Abdelatif llegó a la península en 1999. “En una patera”, reconoce. En 2001, sin papeles con los que regularizar su situación en España, fue expulsado. “Pero volví a entrar a los 15 días”, asegura.
Entonces inició un proceso para legalizar su residencia en nuestro país. Trabajaba en la provincia de Madrid de jardinero en una finca que tenía un restaurante. No tenía contrato.
En 2014, decidió poner fin a esta situación y denunció a su empleador. Pero dar este paso significó el comienzo de la peor de sus pesadillas.
“Mi jefe es policía nacional”, asegura Abdelatif. “Tiene contactos y se inventó una denuncia falsa contra mí”. Tras ello, cuenta que acabó en el Centro de Internamiento de Extranjeros de Aluche (Madrid), para finalizar expulsado de España.

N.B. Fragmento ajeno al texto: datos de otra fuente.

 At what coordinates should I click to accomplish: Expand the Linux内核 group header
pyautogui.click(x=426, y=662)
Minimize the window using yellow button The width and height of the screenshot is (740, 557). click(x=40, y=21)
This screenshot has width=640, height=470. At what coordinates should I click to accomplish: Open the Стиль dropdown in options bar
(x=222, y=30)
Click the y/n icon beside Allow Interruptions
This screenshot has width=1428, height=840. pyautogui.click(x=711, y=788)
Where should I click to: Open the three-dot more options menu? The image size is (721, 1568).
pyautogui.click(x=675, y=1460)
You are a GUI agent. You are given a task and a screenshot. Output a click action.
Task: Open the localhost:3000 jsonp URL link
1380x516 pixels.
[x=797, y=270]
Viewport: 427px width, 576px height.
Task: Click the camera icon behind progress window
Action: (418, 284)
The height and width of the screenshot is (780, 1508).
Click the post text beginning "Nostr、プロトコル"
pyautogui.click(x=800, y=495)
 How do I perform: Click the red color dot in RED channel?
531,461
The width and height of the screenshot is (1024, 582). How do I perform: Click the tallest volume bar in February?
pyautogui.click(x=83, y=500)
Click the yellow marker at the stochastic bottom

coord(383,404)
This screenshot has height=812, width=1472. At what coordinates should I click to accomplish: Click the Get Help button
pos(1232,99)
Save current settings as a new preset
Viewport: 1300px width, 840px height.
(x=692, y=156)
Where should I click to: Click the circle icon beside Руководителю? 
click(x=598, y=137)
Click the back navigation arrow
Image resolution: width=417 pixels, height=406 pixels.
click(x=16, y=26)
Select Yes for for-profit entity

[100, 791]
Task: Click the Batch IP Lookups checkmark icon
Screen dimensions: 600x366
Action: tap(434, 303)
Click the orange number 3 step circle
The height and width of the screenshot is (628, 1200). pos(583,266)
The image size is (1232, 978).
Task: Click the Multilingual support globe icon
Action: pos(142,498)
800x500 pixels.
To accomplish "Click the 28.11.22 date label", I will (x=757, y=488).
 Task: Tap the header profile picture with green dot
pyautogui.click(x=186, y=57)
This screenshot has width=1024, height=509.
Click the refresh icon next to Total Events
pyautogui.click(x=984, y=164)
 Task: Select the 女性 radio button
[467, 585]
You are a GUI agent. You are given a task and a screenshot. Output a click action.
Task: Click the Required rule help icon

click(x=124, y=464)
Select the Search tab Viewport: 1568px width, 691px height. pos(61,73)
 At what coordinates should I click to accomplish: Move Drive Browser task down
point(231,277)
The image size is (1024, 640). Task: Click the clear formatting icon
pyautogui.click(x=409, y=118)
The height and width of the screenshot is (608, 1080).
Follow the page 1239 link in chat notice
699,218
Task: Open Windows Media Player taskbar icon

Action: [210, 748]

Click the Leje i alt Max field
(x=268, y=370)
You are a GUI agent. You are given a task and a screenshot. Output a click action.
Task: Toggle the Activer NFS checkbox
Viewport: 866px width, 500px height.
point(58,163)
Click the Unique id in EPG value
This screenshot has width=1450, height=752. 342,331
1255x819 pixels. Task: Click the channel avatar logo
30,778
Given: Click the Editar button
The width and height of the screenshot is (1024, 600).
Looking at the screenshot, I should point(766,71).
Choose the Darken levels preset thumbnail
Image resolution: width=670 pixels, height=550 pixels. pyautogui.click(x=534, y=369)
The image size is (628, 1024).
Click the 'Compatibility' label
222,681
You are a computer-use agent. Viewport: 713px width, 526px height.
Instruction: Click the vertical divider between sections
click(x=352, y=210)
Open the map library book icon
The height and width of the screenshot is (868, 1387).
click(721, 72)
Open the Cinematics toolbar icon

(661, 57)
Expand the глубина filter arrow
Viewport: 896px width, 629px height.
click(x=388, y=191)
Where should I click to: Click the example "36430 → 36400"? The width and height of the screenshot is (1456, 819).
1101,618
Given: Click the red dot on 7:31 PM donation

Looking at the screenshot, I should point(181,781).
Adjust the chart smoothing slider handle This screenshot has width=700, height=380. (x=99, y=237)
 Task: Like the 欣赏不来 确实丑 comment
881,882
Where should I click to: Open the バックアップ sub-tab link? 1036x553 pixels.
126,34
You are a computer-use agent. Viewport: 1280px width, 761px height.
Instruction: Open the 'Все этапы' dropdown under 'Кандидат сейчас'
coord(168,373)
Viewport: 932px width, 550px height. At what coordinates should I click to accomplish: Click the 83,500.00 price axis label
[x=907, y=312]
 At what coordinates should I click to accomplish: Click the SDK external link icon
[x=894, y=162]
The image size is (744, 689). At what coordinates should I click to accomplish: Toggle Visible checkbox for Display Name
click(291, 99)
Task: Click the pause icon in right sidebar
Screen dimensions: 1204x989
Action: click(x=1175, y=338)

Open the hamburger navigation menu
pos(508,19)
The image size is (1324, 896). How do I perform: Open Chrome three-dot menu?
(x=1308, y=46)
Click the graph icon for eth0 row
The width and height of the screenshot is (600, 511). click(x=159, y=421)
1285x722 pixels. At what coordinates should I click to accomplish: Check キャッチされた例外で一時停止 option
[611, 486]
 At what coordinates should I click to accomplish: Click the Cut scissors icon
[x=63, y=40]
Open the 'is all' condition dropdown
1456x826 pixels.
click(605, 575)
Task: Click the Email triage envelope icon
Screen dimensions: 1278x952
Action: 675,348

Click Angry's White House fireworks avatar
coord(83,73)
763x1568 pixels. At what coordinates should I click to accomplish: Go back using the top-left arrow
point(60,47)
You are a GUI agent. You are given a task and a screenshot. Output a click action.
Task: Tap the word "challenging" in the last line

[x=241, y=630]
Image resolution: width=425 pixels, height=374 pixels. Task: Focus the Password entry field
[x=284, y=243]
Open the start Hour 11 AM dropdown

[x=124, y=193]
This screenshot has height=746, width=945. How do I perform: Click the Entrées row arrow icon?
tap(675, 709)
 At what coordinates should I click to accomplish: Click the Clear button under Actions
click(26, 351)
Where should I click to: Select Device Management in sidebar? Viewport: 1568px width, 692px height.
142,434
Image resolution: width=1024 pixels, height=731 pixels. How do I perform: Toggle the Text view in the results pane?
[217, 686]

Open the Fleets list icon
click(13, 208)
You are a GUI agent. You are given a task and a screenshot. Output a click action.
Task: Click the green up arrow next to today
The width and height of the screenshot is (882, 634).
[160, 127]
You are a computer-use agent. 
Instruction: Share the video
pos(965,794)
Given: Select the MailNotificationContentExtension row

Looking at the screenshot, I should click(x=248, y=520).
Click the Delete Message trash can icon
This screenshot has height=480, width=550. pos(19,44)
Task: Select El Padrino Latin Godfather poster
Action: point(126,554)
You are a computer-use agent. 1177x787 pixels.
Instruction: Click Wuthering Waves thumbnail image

Abdelatif afirma que fue devuelto a Marruecos “sin pasaporte”, por lo que tuvo que afrontar un largo proceso, en el que gastó “mucho dinero”, indica, con el fin de obtener uno nuevo.
Para conseguir ese dinero, cuenta que tuvo que trabajar para “traficantes de droga” que ahora le están “amenazando de muerte”. Ése es el motivo que aduce para solicitar asilo en España, una situación cuando menos sorprendente al haber pasado tantos años viviendo en la península.
Entrada en Melilla
Después de lograr un nuevo pasaporte marroquí, Abdelatif pudo entrar en Melilla. Una vez en la ciudad, acudió a los juzgados para presentar una denuncia contra su empleador en Madrid. El trámite fue efectuado en el Juzgado de Instrucción número 4 “el 23 de febrero de 2015”, señala.
Desde esa fecha hasta ahora, asevera que ha sido expulsado de Melilla “varias veces”, al no disponer de medios con los que regularizar su situación aquí.
Sostiene que intentó acceder en varias ocasiones a la oficina de asilo en todo este tiempo. Lo logró el pasado 30 de diciembre. Al día siguiente, entraba en el CETI.
“El 5 de enero me dijeron que desde Madrid me habían denegado el asilo. Y yo me pregunto por qué, si todavía tengo que contar en la oficina las razones por las que solicito el asilo”. Abdelatif cree que su antiguo empleador está moviendo hilos para que no pueda quedarse en España.
Ahora, este hombre vive al raso junto a los demás expulsados del CETI. Tras tanto tiempo sin ver a su pareja, teme “perderla” y tiene pánico a regresar a Marruecos. “Mi hermano me ha dicho que esos traficantes me están buscando. Si vuelvo, no quiero ni pensar en lo que me espera allí”.